[Word and element location records]
⁂

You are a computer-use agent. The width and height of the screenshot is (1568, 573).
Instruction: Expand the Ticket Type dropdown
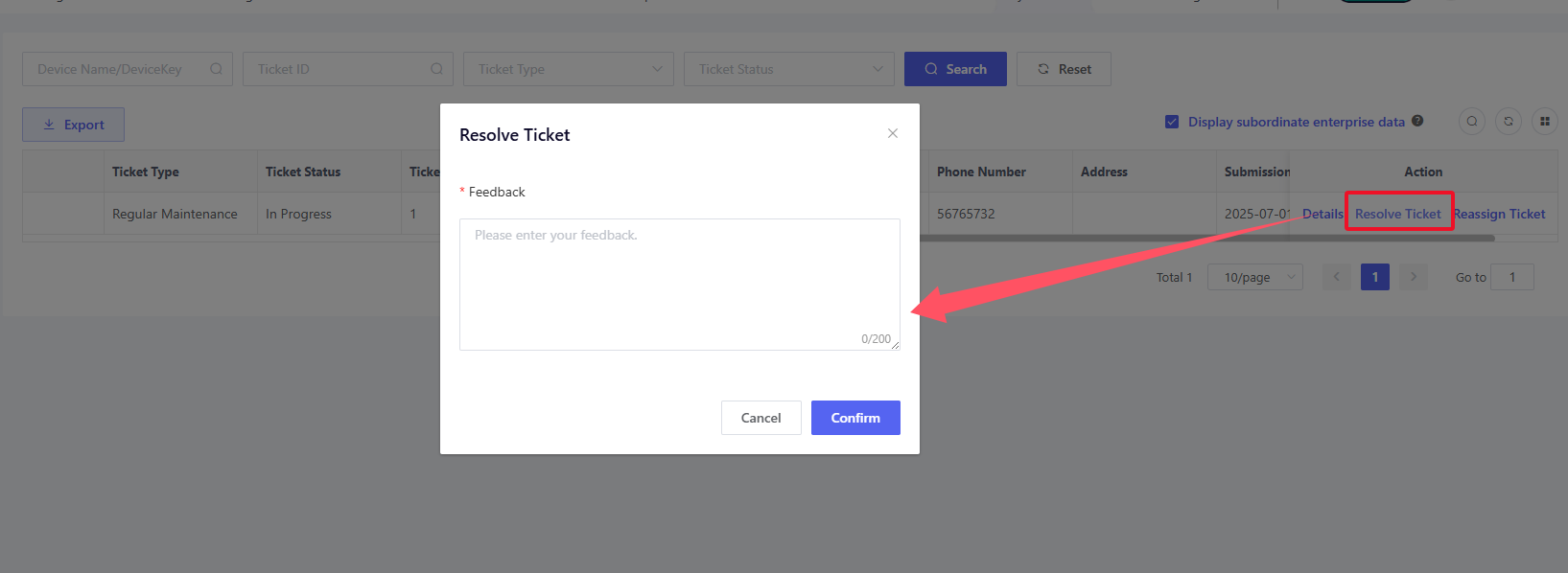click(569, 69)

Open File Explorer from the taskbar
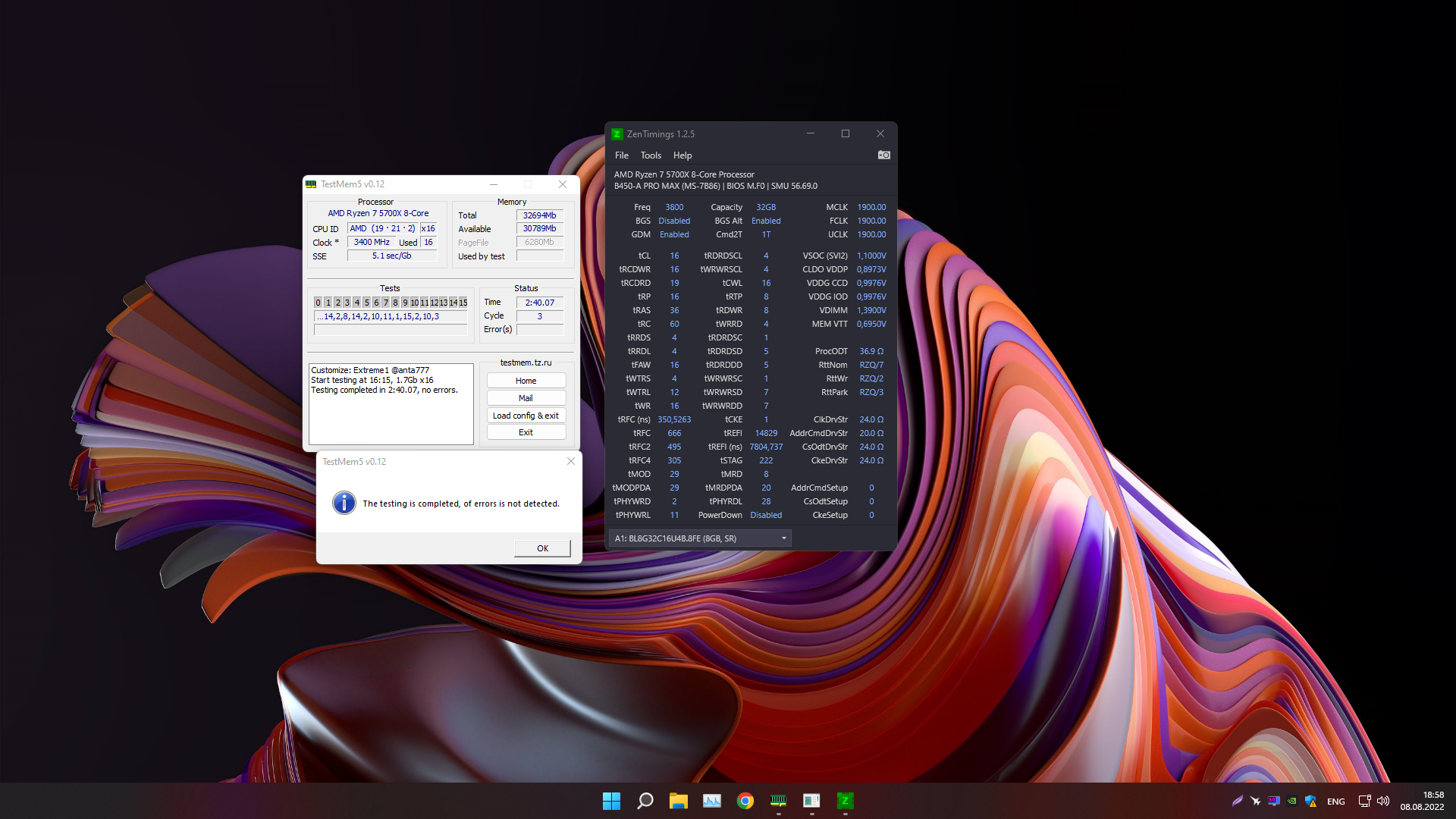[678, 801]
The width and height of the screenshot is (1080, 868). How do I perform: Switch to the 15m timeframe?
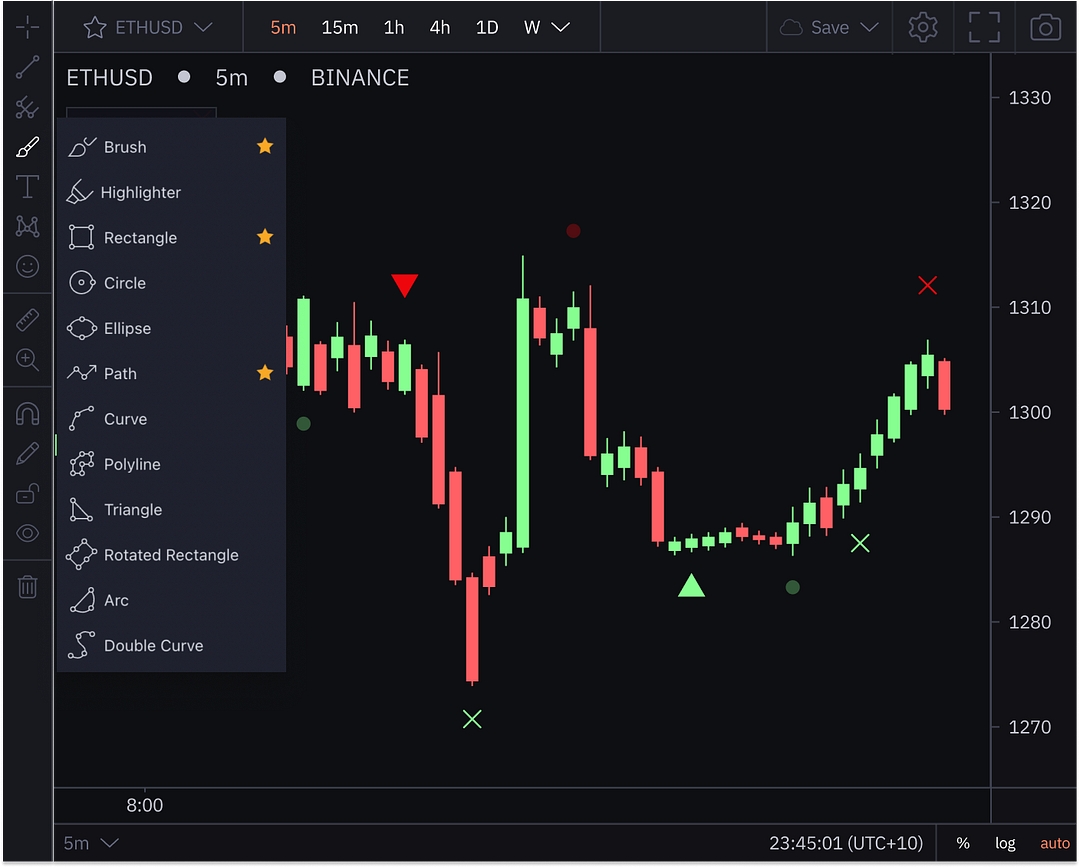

⁂

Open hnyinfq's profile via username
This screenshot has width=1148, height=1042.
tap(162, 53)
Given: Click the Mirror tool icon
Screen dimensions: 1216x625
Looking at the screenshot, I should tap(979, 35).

⁂

● **Given instruction**:
Return the lines of the material unchanged, beginning at the line that contains "Open hnyinfq's profile via username" and ending after the line that contains "Looking at the".

● **Correct result**:
Open hnyinfq's profile via username
This screenshot has width=1148, height=1042.
tap(162, 53)
Given: Click the Mirror tool icon
Screen dimensions: 1216x625
Looking at the screenshot, I should tap(979, 35).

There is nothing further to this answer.